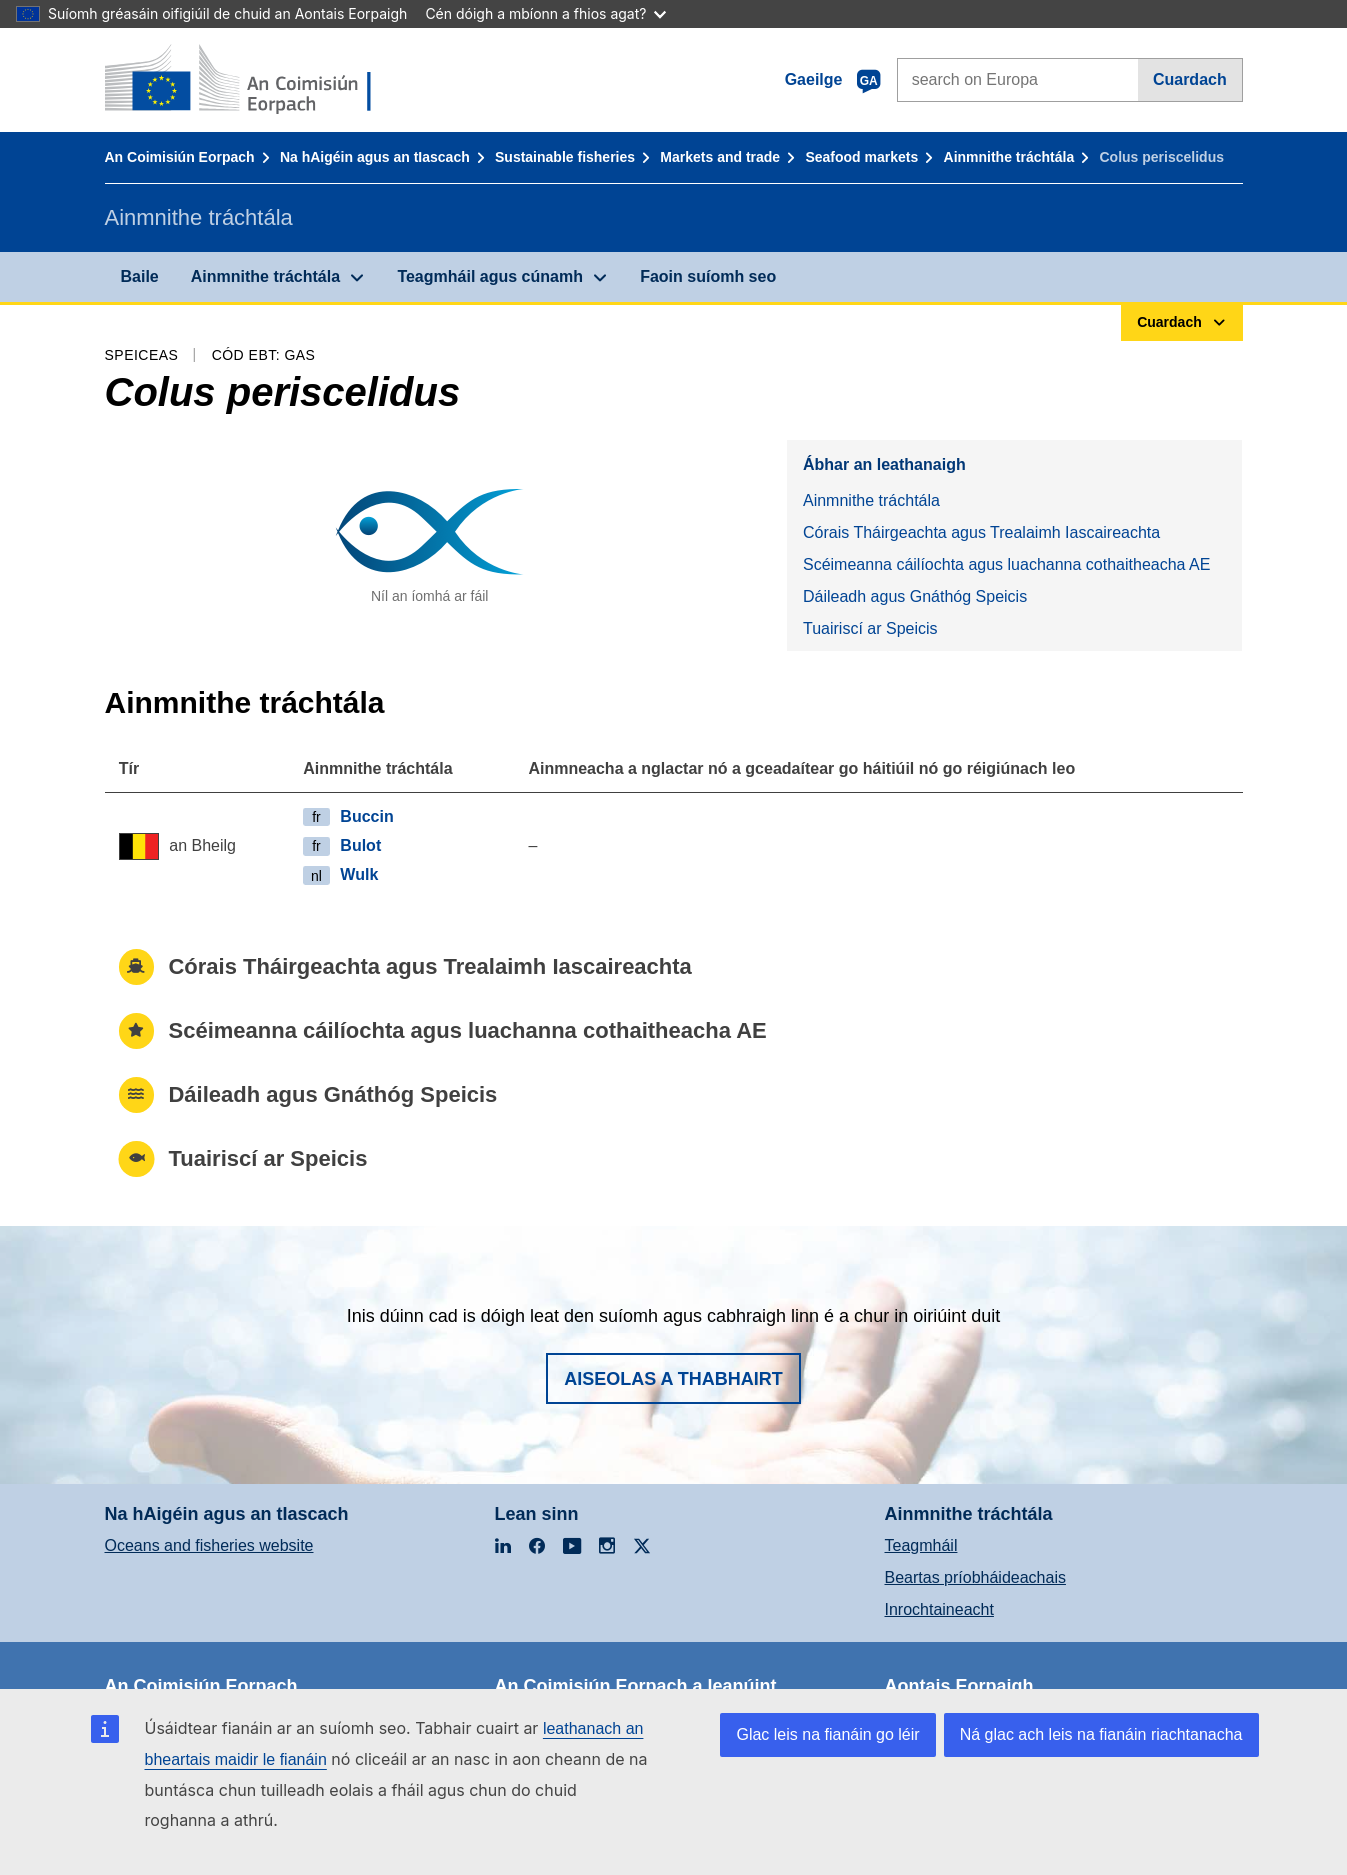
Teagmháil (921, 1545)
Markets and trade (720, 157)
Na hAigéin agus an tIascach (375, 157)
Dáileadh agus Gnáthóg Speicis (915, 596)
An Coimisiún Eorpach (180, 157)
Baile (140, 276)
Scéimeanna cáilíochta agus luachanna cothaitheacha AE (1006, 564)
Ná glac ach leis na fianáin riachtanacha (1101, 1734)
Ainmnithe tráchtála (1009, 157)
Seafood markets (861, 157)
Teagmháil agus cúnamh (490, 276)
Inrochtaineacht (939, 1609)
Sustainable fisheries (565, 157)
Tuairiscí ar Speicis (870, 628)
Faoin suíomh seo (708, 276)
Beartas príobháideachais (975, 1577)
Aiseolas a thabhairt (673, 1379)
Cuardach (1190, 79)
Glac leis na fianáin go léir (827, 1734)
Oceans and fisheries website (209, 1545)
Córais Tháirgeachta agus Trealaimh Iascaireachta (981, 532)
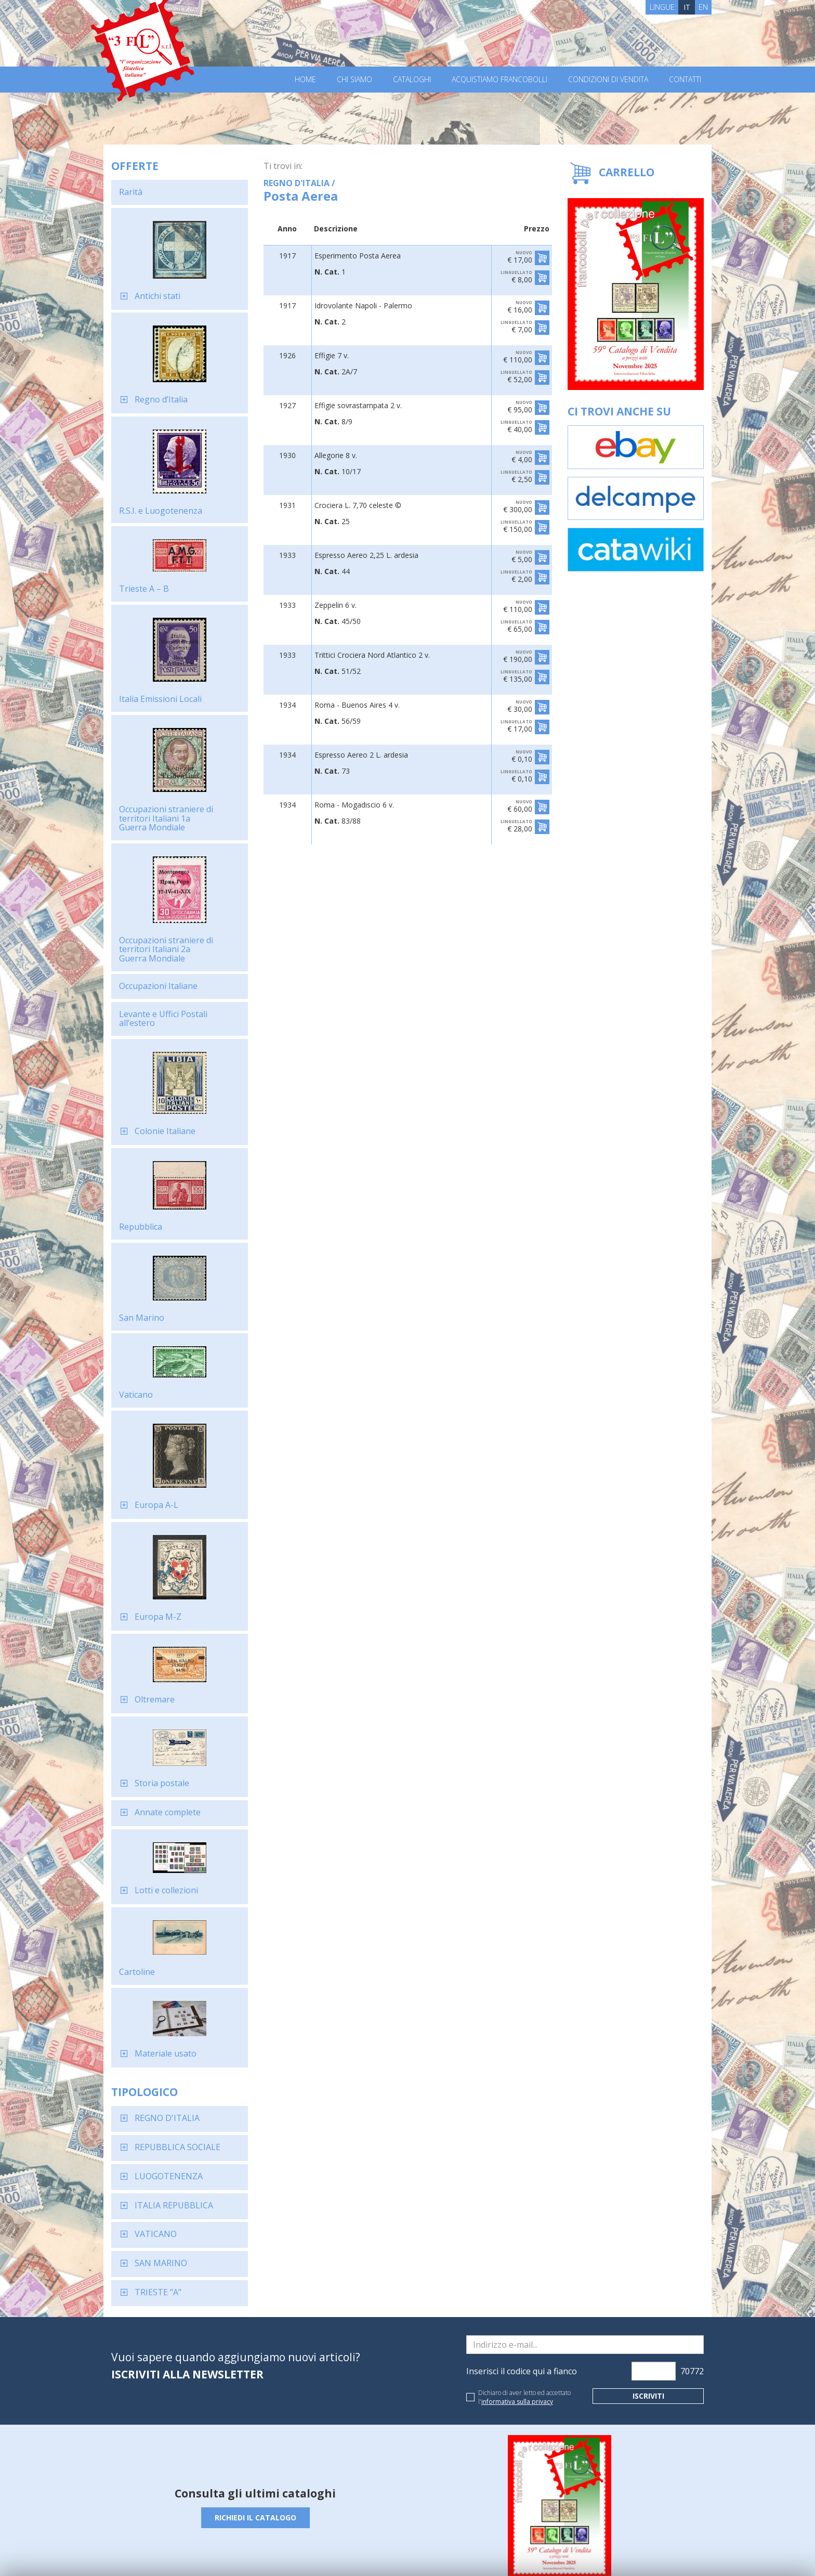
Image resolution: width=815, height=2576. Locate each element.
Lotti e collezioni (166, 1838)
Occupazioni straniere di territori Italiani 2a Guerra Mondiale (166, 897)
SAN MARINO (161, 2211)
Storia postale (162, 1731)
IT (686, 7)
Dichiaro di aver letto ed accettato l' (524, 2345)
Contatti (685, 79)
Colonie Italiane (165, 1079)
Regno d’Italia (161, 347)
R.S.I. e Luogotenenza (160, 458)
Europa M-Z (158, 1564)
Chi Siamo (354, 79)
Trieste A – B (144, 536)
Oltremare (155, 1647)
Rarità (130, 140)
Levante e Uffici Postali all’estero (163, 966)
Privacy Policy (256, 2554)
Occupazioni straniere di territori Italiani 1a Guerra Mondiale (166, 766)
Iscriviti (648, 2344)
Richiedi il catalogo (255, 2465)
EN (703, 7)
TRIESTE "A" (158, 2240)
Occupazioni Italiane (158, 934)
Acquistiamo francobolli (499, 79)
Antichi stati (157, 244)
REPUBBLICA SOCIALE (177, 2095)
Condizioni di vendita (608, 79)
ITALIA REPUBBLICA (174, 2153)
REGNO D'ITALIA (167, 2066)
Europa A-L (156, 1453)
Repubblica (140, 1174)
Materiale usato (165, 2001)
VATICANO (156, 2182)
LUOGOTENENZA (169, 2124)
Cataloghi (412, 79)
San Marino (141, 1265)
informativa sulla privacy (517, 2349)
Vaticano (136, 1342)
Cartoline (137, 1920)
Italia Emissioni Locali (160, 647)
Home (305, 79)
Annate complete (168, 1760)
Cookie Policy (303, 2554)
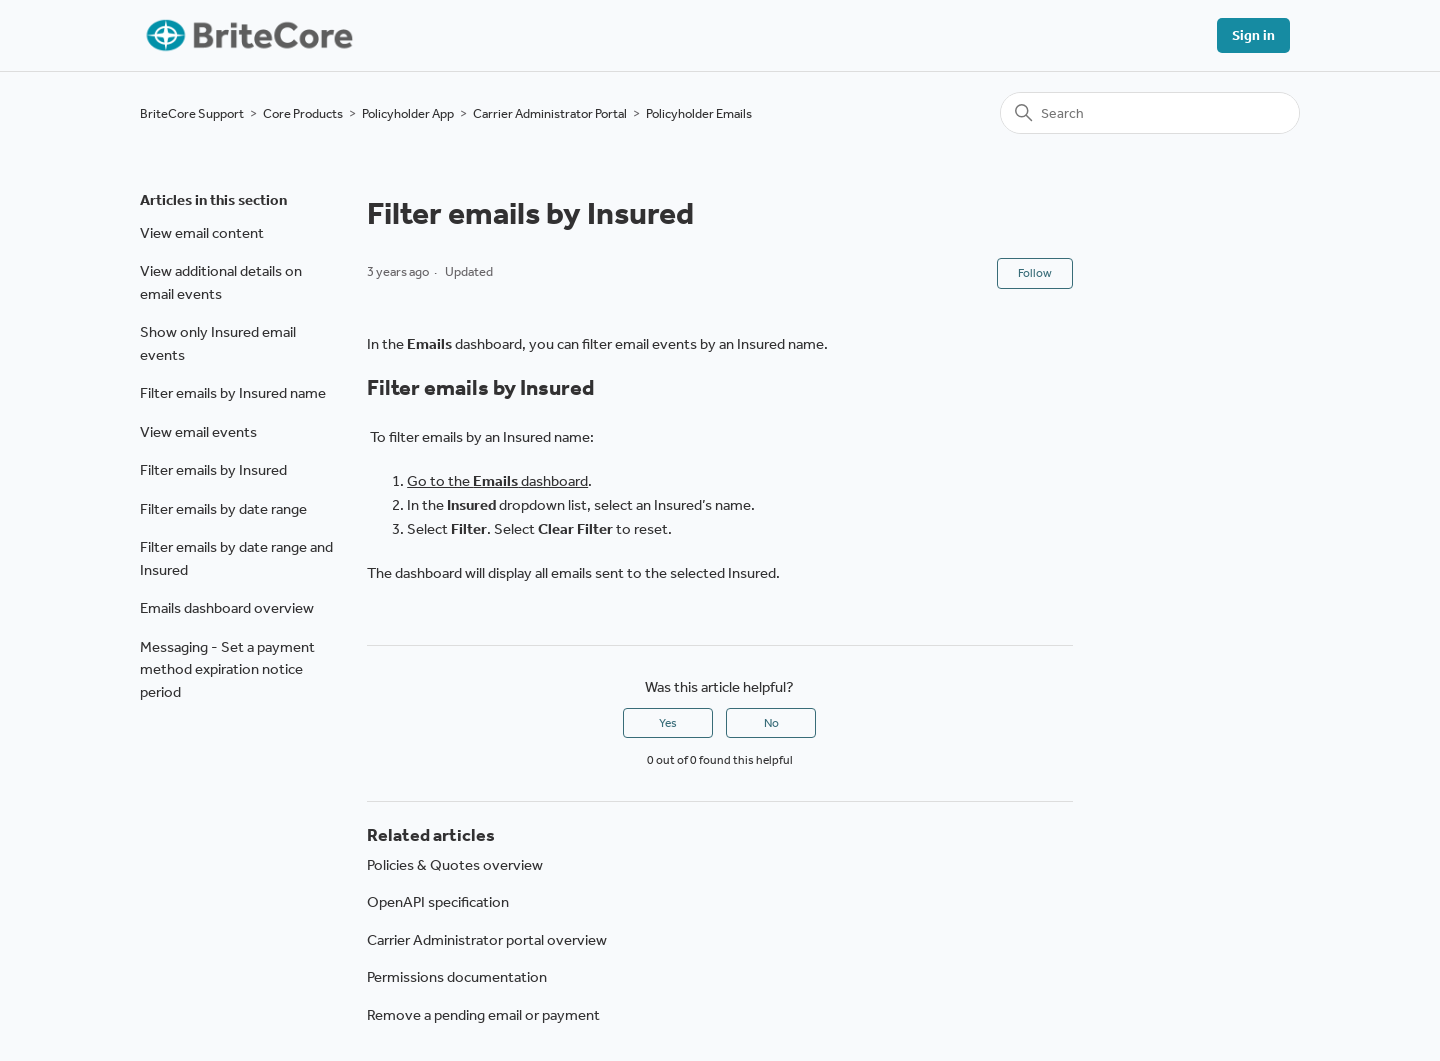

+-------+

● Goal of the exercise:
Can you scale the rows from the first one through the line that contains "Córais Tháirgeachta agus", inclusive, giving each line again with its text unchanged and every answer coordinate multiplied by 2.45 and rounded to a whole number, halves up? Return only those lines, without the pictures.

● The completed task:
Teagmháil (2256, 3785)
Markets and trade (1764, 385)
Na hAigéin agus an tIascach (919, 385)
Dáileadh agus Gnáthóg Speicis (2242, 1460)
An Coimisiún Eorpach (441, 385)
Baile (343, 676)
Scéimeanna cáilíochta agus luachanna cothaitheacha AE (2465, 1382)
Ná glac ach leis na fianáin riachtanacha (2697, 4248)
Ainmnithe tráchtála (2472, 385)
Seafood markets (2109, 385)
Teagmháil agus cúnamh (1201, 676)
Inrochtaineacht (2301, 3942)
Sustainable fisheries (1384, 385)
Tuairiscí ar Speicis (2132, 1539)
Faoin suíomh seo (1735, 676)
Beartas príobháideachais (2389, 3864)
Aiseolas a thabhairt (1649, 3379)
Cuardach (2916, 194)
Glac leis na fianáin go léir (2026, 4248)
Oceans and fisheries website (512, 3785)
Córais Tháirgeachta agus Trealaimh Iascaireachta (2403, 1303)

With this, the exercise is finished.